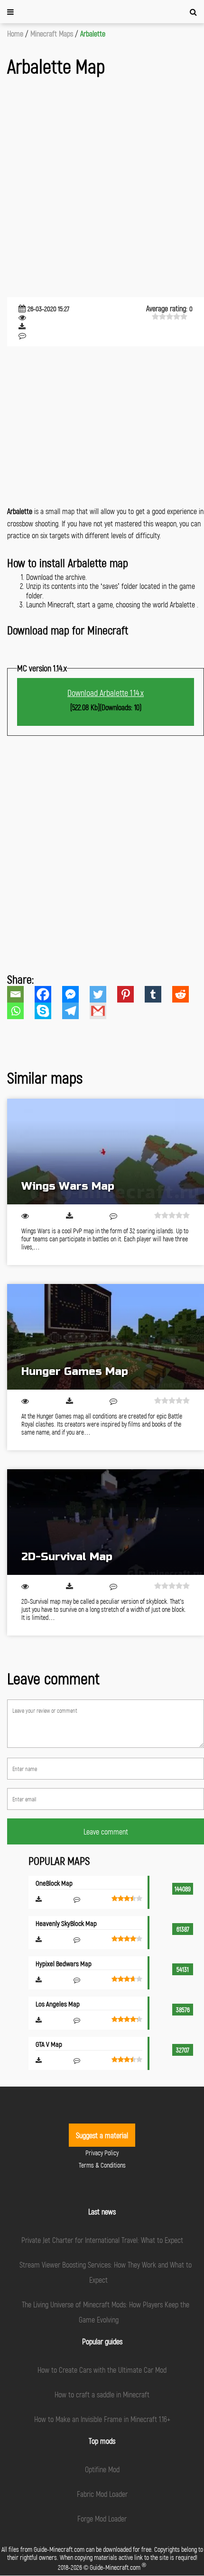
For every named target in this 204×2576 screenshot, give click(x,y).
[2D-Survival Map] (105, 1522)
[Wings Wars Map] (105, 1151)
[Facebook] (48, 994)
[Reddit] (186, 994)
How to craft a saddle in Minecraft (102, 2394)
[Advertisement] (102, 188)
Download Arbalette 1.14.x (105, 692)
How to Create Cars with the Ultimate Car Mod (102, 2369)
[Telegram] (76, 1011)
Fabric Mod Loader (102, 2493)
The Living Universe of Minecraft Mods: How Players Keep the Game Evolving (105, 2312)
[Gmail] (103, 1011)
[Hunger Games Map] (105, 1337)
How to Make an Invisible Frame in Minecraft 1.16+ (102, 2418)
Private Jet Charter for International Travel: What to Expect (102, 2239)
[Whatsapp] (21, 1011)
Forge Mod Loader (102, 2518)
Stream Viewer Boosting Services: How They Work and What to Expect (105, 2272)
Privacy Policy (102, 2153)
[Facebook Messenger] (76, 994)
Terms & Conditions (102, 2165)
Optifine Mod (102, 2469)
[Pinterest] (131, 994)
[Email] (21, 994)
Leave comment (105, 1831)
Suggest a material (102, 2135)
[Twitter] (103, 994)
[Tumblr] (158, 994)
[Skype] (48, 1011)
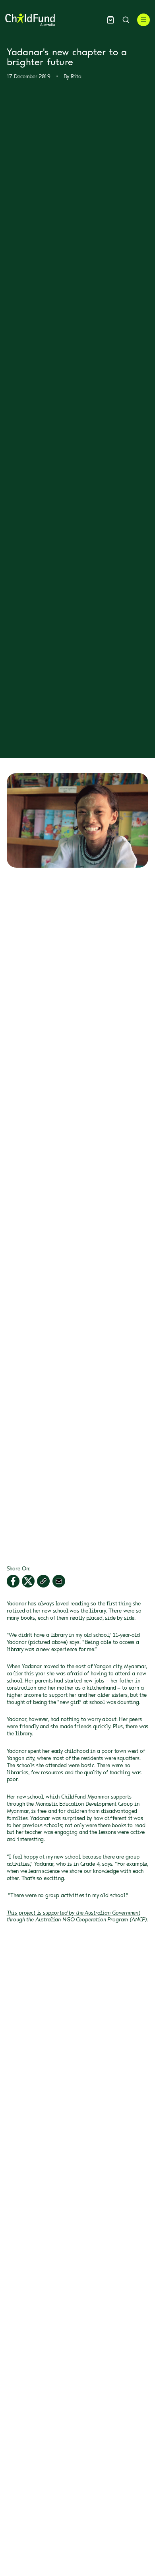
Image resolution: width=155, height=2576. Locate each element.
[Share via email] (58, 1581)
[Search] (126, 19)
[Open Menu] (143, 20)
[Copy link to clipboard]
------------------------------------------------
* ASSIGNMENT: If the string "Minecraft" is in a line of the entries, pick that line out.

* TASK RESULT:
How to craft a saddle in Minecraft (102, 2394)
The Living Universe of Minecraft Mods: How Players Keep the Game Evolving (105, 2312)
How to Make an Invisible Frame in Minecraft 1.16+ (102, 2418)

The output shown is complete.